Many businesses owners approach us and ask, ‘What is SEO?’ so we’re delving in to the depths of search engine optimisation in our first installment of our SEO blog series.
When it comes to Search Engine Optimisation (SEO), it can often seem like a hard nut to crack. The subject and its practices often seem to be shrouded in mystery. With only die-hard marketers knowing how to tame the beast that is SEO.
This couldn’t be further from the truth, when you understand the principles of SEO, it can become fairly easy to implement and control. Whilst we appreciate that there are other search engines, in this blog, we’ll be primarily focusing on Google as they have the largest market share (85%) among search engines.
What is SEO?
It’s difficult to communicate in one sentence what SEO actually is. The analogy that we prefer is that you can think of SEO as a library. If you wanted a book about cars, the librarian would ask you about the context of your search; and then produce books accordingly, that best match your search.
This is the simple version of what SEO does. When you create a web page or blog, you can assign a keyword linked to each page. When someone searches up that keyword in a search engine like Google, your website will appear somewhere in the results. However, this doesn’t necessarily mean it will appear on the first page of the search engine.
Google Ad and Google My Business
It’s important to remember, there is something called Pay Per Click (PPC) results and Google My Business. Whilst these are forms of SEO, there are different ways of achieving them than organic SEO results. PPC results on Google are displayed directly at the top of the search results and are paid for by the business/organisation. The price is based on a cost per click basis, essentially, each time the paid result is clicked, the business is charged a cost per click which varies dependent on the popularity of the keyword. If multiple businesses want the same keyword, there is an auction; the business that is willing to spend the most money per click on the keyword and has the best SEO score on their website will be at the top.
Google My Business works on a location basis. You will usually see these results when you have location services turned on. These results take SEO into account, but also the distance away from your current location and ratings it’s received on Google. You can see all three types of search results below.
How does SEO work?
We’ve told you what SEO is, but how does it work? Whilst we could try, there’s very little that could beat Google’s former head of web spam, Matt Cutts’ explanation of how Google trawls through websites:
“When you do a Google search, you aren’t actually searching the web. You’re searching Google’s index of the web, or at least as much of it as we can find.
We do this with software programs called spiders. Spiders start by fetching a few web pages, then they follow the links on those pages and fetch the pages they point to; and follow all the links on those pages, and fetch the pages they link to, and so on, until we’ve indexed a pretty big chunk of the web; many billions of pages stored on thousands of machines.”
When you search a keyword or phrase into Google, how does Google decide which result in its index of web pages should be on the top of the free, organic searches?

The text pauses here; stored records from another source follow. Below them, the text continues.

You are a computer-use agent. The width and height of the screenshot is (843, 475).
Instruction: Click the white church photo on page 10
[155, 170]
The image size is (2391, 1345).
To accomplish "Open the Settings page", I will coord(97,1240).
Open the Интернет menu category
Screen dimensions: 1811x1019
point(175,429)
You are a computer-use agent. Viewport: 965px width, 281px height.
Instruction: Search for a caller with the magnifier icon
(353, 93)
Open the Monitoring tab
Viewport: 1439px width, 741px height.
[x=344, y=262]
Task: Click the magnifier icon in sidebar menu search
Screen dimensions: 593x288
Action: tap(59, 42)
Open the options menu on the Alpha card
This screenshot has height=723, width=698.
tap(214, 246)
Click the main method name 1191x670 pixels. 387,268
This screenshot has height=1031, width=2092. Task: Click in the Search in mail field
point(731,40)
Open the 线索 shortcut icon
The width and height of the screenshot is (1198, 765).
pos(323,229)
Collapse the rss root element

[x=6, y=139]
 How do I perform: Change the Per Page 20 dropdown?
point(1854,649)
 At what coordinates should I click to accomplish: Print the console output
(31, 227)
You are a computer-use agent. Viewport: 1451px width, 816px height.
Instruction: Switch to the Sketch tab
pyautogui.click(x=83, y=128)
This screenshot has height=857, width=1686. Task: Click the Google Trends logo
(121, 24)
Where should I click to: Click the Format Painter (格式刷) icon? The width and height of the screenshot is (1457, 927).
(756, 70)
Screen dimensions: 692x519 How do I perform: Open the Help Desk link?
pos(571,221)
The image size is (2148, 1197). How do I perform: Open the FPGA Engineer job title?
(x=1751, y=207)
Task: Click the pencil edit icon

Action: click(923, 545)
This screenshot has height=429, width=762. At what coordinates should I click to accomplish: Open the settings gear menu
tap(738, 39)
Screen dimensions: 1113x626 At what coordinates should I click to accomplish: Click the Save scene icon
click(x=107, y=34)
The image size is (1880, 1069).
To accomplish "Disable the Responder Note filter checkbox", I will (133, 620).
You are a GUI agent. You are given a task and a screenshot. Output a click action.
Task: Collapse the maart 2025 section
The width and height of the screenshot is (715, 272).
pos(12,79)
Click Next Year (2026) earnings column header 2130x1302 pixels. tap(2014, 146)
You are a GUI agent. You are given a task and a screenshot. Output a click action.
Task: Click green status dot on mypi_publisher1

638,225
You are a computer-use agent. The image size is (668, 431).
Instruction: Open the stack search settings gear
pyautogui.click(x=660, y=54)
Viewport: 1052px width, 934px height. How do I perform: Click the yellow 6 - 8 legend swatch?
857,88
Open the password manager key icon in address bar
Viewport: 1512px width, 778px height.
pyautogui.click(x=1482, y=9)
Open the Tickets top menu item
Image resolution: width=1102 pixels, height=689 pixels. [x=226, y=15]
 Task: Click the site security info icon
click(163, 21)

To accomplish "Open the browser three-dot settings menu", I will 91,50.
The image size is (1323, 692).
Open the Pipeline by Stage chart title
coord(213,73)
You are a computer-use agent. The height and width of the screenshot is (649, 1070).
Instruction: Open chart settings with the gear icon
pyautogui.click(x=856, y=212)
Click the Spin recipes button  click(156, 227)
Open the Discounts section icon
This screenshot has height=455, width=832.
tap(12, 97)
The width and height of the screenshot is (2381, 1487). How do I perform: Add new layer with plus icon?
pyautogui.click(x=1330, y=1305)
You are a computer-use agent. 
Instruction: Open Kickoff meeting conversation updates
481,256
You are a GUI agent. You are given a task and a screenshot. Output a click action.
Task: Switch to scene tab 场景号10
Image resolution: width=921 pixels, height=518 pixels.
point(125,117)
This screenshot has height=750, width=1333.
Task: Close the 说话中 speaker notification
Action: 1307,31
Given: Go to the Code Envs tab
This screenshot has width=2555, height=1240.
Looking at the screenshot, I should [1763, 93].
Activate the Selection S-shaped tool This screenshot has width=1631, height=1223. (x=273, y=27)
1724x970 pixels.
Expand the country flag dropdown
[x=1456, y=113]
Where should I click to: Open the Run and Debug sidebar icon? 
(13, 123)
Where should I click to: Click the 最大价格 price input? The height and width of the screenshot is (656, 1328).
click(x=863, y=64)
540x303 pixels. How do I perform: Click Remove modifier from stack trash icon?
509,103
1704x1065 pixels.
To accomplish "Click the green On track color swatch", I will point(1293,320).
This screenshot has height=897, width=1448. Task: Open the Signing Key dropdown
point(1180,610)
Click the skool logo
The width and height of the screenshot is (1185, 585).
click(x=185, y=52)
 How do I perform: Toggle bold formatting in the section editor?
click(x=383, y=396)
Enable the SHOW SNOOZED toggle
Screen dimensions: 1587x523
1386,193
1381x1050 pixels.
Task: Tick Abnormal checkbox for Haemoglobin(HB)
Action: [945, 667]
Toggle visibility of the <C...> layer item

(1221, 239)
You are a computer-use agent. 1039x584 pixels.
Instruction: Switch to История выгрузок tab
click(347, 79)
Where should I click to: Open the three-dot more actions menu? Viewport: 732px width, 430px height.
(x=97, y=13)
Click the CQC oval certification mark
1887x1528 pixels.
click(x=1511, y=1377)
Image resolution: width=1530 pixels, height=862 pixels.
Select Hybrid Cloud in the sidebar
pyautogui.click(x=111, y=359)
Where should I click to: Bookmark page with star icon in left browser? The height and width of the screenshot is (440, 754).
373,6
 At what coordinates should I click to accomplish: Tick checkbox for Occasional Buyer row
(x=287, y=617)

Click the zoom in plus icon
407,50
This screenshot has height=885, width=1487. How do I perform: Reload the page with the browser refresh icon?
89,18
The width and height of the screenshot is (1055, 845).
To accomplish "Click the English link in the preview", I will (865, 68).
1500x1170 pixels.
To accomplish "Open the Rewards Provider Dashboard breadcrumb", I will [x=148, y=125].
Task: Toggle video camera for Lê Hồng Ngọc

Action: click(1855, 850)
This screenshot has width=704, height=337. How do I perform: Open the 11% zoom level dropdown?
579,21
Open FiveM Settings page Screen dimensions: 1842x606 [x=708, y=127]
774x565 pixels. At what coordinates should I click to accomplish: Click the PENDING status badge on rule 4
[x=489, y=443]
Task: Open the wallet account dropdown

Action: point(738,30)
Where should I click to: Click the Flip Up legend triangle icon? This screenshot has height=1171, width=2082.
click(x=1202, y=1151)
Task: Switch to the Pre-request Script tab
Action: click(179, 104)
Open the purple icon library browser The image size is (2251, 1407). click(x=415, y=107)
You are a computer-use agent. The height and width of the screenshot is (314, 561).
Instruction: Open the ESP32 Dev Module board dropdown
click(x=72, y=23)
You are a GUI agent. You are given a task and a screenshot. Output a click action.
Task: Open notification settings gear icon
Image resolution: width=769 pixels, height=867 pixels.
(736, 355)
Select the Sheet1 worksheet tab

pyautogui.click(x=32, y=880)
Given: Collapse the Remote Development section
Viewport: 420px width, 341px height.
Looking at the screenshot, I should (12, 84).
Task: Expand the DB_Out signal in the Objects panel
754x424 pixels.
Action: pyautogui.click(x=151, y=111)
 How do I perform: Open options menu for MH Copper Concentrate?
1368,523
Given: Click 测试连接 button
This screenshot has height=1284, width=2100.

It boils down to a search engine’s algorithm for what makes a good website. Whilst Google constantly changes and adapts its process of indexing websites, through educated guesswork and reverse engineering, you can begin to build a picture of the things that Google and other search engines take into account when deciding what pages are the best match for the search:
If someone is searching for ‘car mechanics in Nottingham’ and your page mentions that you are a car mechanic in Nottingham, as well as a relatively consistent frequency of this phrase, you will get ranked.
If people can’t navigate around your page, it’s probably worth assuming that a search engine software may be unable to successfully trawl through your website. If you have long links or a clunky site structure, you may find that it knocks you down the SEO rankings.
A search engine wants to make sure that its customers find what they’re looking for in a quick and timely manner. If your website takes more than 3 seconds to load, your search result may be affected.
Time spent on your site
The search engine will always look at historical data sets for your website. If people who searched a similar term to someone else spent a long time on your website, there’s a chance that it will perform better as the search engine will record your site as contextually good.
Number of inbound links
What this means is that your website should have other websites linking to it. This promotes your website as an authority in a certain area. However, the types of links and how you obtain them need to be carefully managed.
Quality of inbound links
Don’t go asking for links from lots of websites and businesses. This could seriously damage the reputation of your website. For example, if an adult website links to your website, your search result will drop. However, if reputable sources such as the BBC link to your website, your search result may raise the rankings
Around 60% of total clicks on Google were from mobile last year, and if your website isn’t mobile responsive, a search engine is likely to not be favourable.
It’s important to note that although these algorithms are set up by humans, search results are determined 100% by the algorithm, involving absolutely no human interaction. This means that no matter how much you think your search result should be at the top, there’s not a great deal you can do unless you conform to the algorithm.